> Stated exercise:
Please transcribe the passage from the post on women in the priesthood, starting at "1. Matthew Baker" and ending at "church at large.".

> Text block:
┄┄┄┄┄┄┄┄┄┄

The church is institutionally sexist, of that there is no argument. It places a higher value on men and reserves all the roles that count for anything on men. Yes, Jesus’ twelve apostles were all men, but that’s missing the major role played by women in the gospels, who are often more receptive and prominent and mission than the twelve. The Acts of the Apostles and Paul’s letters also give us a glimpse of women in church leadership roles in the first century.

Church misogynists love to point out that a woman cannot be a priest because a priest must represent Jesus, who is a man. There are very, very strong theological arguments that we should be emphasizing Jesus’ total humanity rather than his maleness, as doing the latter would also suggest that women have no part in Jesus’ salvation: “that which he did not assume, he did not heal”. Yet, as well as moving towards misogynist heresy, there is also the problem that the church reflects a sexism not present in Jesus’ teaching and ministry. In the end, the greater distortion is brought by those who find the ordination of women repugnant.

The Church of England has had ‘synodical government’ for a few decades now. It is a kind of democracy. Of course, it’s not a very good democracy, partly because it’s bolted onto the Russian-doll structure of our territorial fiefdoms, ruled by monarch, bishop and parish priest. I’m sure we could invent better ways of doing democracy in the church, but we’re always hampered by the extremes of evangelical theocracy and Anglo-Catholic episcopal discipline. And to cast our nascent attempts at democracy as mob-rule or majoritarian are grossly unfair. Thoughtfulness and prayerfulness have been the norm, minorities have been given voice and room to live and thrive.

In fact, the so-called ‘traditionalists’ can only exist as they are because of the Church of England’s breadth. It is surprising to hear them say how cruelly they have been treated by the Church of England, when we’ve created enough ecclesiastical space for them never to have to see a woman in a collar, it’s just never enough. Their glee at the Pope’s offer of safe haven for them seems likely to be short lived once they study the small print: clergy submit to (re-)ordination, complete obedience to Rome, all liturgical novelties need prior approval (see clayboy’s article on this for the details). If there be a surge of exodus, which I doubt, I’m sure no one will comment much on the steady trickle back to the freedoms of Anglicanism.

Yet, we are still beholden to shipjumpers, unable to enact our own prayed, reasoned, argued and approved ecclesiology, but hemmed into some gerrymandered future with a hierarchy of flying bishops and women made even more second-class disciples in the Body of Christ.

We have lost our ability to be prophetic. Pope Benedict cannot do prophetic, unlike his predecessor. Archbishop Rowan’s talent for the prophetic is sorely diminished. For to be prophetic, one need not only to hold onto the eternal truths of the faith, but to engage fully with the human condition. A church that practises sexism, places itself beneath contempt in our society, and thus cannot to speak to this society of its ills with any authority.

2 thoughts on “Seventeen years of women in the priesthood

  1. Matthew Baker

    ‘The church is institutionally sexist….and reserves all the roles that count for anything on (sic) men.’

    What is it that makes you think that sacramental authority is the only role that counts in the Church? This is an extraordinary statement and reveals a fundamentally flawed idea of ministry in Christ’s body and bride. Some of the greatest and most important saints have not been ordained, and (shock, horror!) the many women amongst them didn’t need ordination to become personally holy or to influence the church at large.

┄┄┄┄┄┄┄┄┄┄

> Listed records:

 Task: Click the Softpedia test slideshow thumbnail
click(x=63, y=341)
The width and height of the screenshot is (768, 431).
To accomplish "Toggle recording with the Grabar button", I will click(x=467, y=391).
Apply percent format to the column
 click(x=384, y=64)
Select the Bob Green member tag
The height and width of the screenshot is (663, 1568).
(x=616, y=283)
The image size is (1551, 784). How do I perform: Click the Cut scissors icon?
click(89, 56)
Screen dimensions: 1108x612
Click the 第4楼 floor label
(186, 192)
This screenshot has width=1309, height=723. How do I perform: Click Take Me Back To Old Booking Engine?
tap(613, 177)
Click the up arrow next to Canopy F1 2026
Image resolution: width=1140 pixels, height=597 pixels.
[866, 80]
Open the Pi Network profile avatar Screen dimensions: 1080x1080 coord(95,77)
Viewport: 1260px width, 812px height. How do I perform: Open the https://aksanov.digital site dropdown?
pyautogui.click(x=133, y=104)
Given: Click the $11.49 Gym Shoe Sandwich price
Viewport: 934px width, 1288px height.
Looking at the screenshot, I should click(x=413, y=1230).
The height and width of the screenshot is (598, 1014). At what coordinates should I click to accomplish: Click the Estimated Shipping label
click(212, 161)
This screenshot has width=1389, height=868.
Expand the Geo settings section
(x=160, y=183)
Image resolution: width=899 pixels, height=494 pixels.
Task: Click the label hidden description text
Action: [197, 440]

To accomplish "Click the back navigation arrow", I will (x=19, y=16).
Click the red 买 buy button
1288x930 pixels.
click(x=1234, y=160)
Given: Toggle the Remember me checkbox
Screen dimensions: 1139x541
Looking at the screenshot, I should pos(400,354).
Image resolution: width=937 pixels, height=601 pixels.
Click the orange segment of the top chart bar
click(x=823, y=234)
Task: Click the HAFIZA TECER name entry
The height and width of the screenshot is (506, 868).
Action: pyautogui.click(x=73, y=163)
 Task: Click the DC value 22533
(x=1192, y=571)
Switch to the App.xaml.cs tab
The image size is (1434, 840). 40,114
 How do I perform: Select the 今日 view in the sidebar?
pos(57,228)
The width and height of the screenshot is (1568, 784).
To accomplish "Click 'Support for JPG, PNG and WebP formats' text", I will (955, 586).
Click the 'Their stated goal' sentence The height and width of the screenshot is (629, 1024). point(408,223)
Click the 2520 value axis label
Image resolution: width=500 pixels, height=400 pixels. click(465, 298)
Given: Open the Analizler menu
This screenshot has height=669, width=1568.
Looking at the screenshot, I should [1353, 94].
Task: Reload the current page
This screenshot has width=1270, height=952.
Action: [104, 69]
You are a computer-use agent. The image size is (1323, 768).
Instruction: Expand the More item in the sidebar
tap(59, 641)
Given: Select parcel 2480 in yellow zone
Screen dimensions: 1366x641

┄┄┄┄┄┄┄┄┄┄

> Exercise answer:
1. Matthew Baker

    ‘The church is institutionally sexist….and reserves all the roles that count for anything on (sic) men.’

    What is it that makes you think that sacramental authority is the only role that counts in the Church? This is an extraordinary statement and reveals a fundamentally flawed idea of ministry in Christ’s body and bride. Some of the greatest and most important saints have not been ordained, and (shock, horror!) the many women amongst them didn’t need ordination to become personally holy or to influence the church at large.